Note again that I wasn't working on the main branch, so I suggest to first try to replicate this on the main branch. As I said the train.py file on my branch was line by line the same as the one on the main branch, but this is not everything. (I'm pretty confident that it's reproducible on the main branch, minus the pyjnius thing, but who knows?).

I'm assigning @AinaIanemahy to this as a question to her whether you want to look into this and maybe update the README or the wiki?

For reference, output of pip freeze after I finally got python3 train.py --help to work without error messages.

$ pip freeze
alabaster==0.7.12
allennlp==0.8.4
attrs==21.2.0
awscli==1.19.77
Babel==2.9.1
blis==0.2.4
boto3==1.17.77
botocore==1.20.77
cached-property==1.5.2
certifi==2020.12.5
chardet==4.0.0
click==8.0.1
colorama==0.4.3
comet-ml==3.10.0
configobj==5.0.6
conllu==0.11
cycler==0.10.0
cymem==2.0.5
Cython==0.29.23
dependency-decoding @ git+https://github.com/andersjo/dependency_decoding@79510908223b93bd4c1fb0409a2a66dd75577c2c
docutils==0.15.2
dulwich==0.20.21
editdistance==0.5.3
en-core-web-md @ https://github.com/explosion/spacy-models/releases/download/en_core_web_md-2.1.0/en_core_web_md-2.1.0.tar.gz
everett==1.0.3
flaky==3.7.0
Flask==2.0.0
Flask-Cors==3.0.10
ftfy==6.0.1
gevent==21.1.2
greenlet==1.1.0
h5py==3.2.1
idna==2.10
imagesize==1.2.0
importlib-metadata==4.0.1
iniconfig==1.1.1
itsdangerous==2.0.1
Jinja2==3.0.1
jmespath==0.10.0
joblib==1.0.1
jsonnet==0.17.0
jsonpickle==2.0.0
jsonschema==3.2.0
kiwisolver==1.3.1
MarkupSafe==2.0.1
matplotlib==3.4.2
murmurhash==1.0.5
nltk==3.6.2
numpy==1.20.3
numpydoc==1.1.0
nvidia-ml-py3==7.352.0
overrides==1.9
packaging==20.9
parsimonious==0.8.1
Pillow==8.2.0
plac==0.9.6
pluggy==0.13.1
preshed==2.0.1
protobuf==3.17.0
py==1.10.0
pyasn1==0.4.8
Pygments==2.9.0
pyjnius==1.3.0
pyparsing==2.4.7
pyrsistent==0.17.3
pytest==6.2.4
python-dateutil==2.8.1
pytorch-pretrained-bert==0.6.2
pytz==2021.1
PyYAML==5.4.1
regex==2021.4.4
requests==2.25.1
requests-toolbelt==0.9.1
responses==0.13.3
rsa==4.7.2
s3transfer==0.4.2
scikit-learn==0.22.2
scipy==1.6.3
six==1.16.0
snowballstemmer==2.1.0
spacy==2.1.9
Sphinx==4.0.2
sphinxcontrib-applehelp==1.0.2
sphinxcontrib-devhelp==1.0.2
sphinxcontrib-htmlhelp==1.0.3
sphinxcontrib-jsmath==1.0.1
sphinxcontrib-qthelp==1.0.3
sphinxcontrib-serializinghtml==1.1.4
sqlparse==0.4.1
srsly==1.0.5
tensorboardX==2.2
thinc==7.0.8
threadpoolctl==2.1.0
toml==0.10.2
torch==1.8.1
tqdm==4.60.0
typing-extensions==3.10.0.0
typing-utils==0.0.3
Unidecode==1.2.0
urllib3==1.26.4
wasabi==0.8.2
wcwidth==0.2.5
websocket-client==1.0.0
Werkzeug==2.0.1
word2number==1.1
wrapt==1.12.1
wurlitzer==2.1.0
zipp==3.4.1
zope.event==4.5.0
zope.interface==5.4.0
weissenh commented 3 years ago

Note: got a TypeError: unhashable type: 'de.up.ling.irtg.automata.Rule' with pyjnius==1.3.0 (the version downloaded when I called pip install pyjnius). After replacing it with an older version (pip install pyjnius==1.2.1, thanks to @jgroschwitz for this suggestion ) this error disappeared. Just like with overrides package, we might want to mention which version we used. Pyjnius is probably not relevant for the current main/master branch, but for the unsupervised one and the cogs-unsupervised one.

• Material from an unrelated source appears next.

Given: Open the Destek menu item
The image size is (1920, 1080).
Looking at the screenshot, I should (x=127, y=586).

AinaIanemahy commented 3 years ago

@weissenh Did you not run into problems with Python2 / how did you solve that? Or did you simply not use the part of the Code where it is needed?

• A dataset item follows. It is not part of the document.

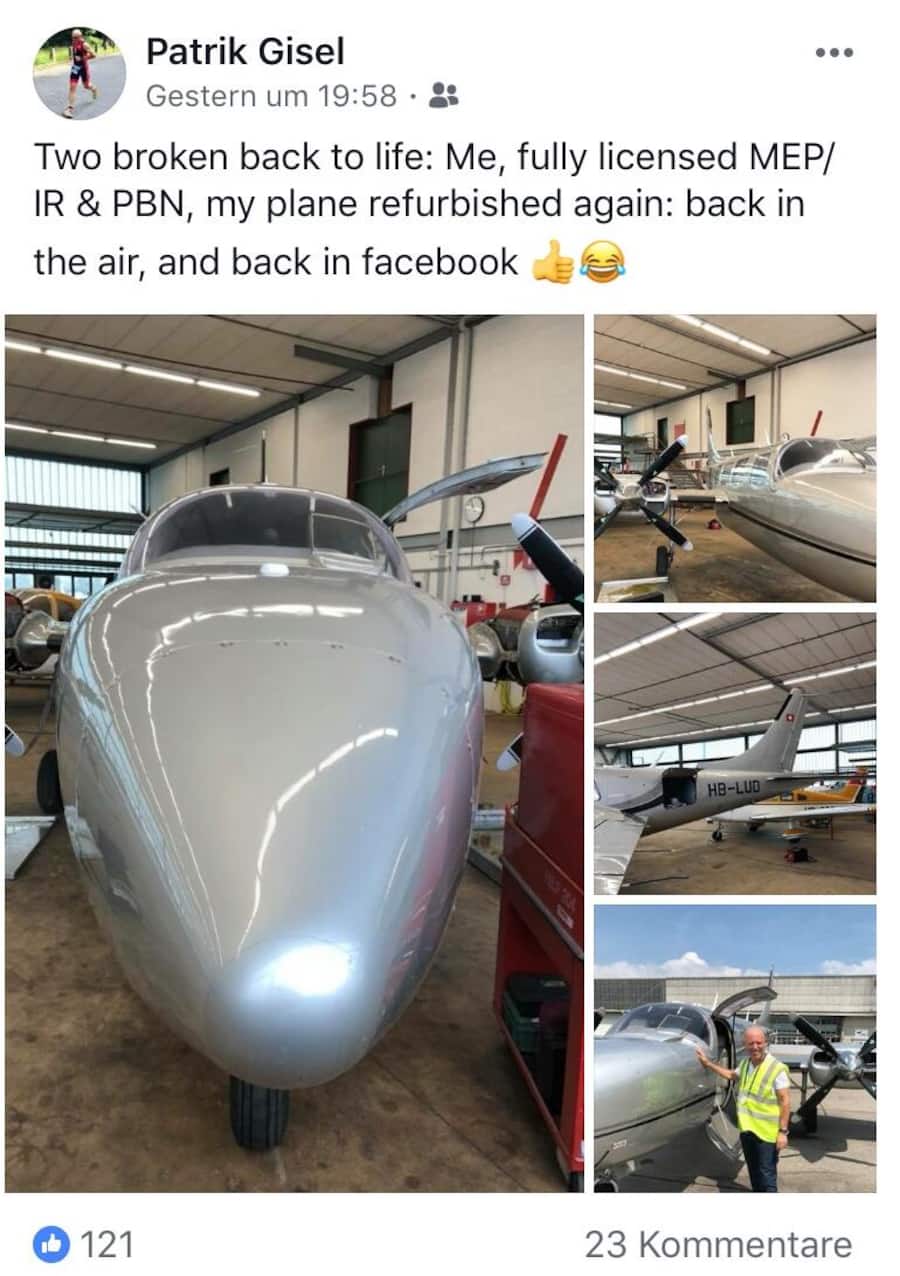Click the laughing emoji in the post text

(602, 264)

weissenh commented 3 years ago

@AinaIanemahy I didn't use python2 here. It's not needed to get train.py --help to work, right? And I don't think I'm going to need python2 in the near future (I'm not doing anything with AMR or EDS right now). I know that python2 is needed in the predict.sh, but I guess you actually only need to use it there if you're dealing with EDS (and mb AMR, idk).

AinaIanemahy commented 3 years ago

I added the information on the packages to the wiki and the readme.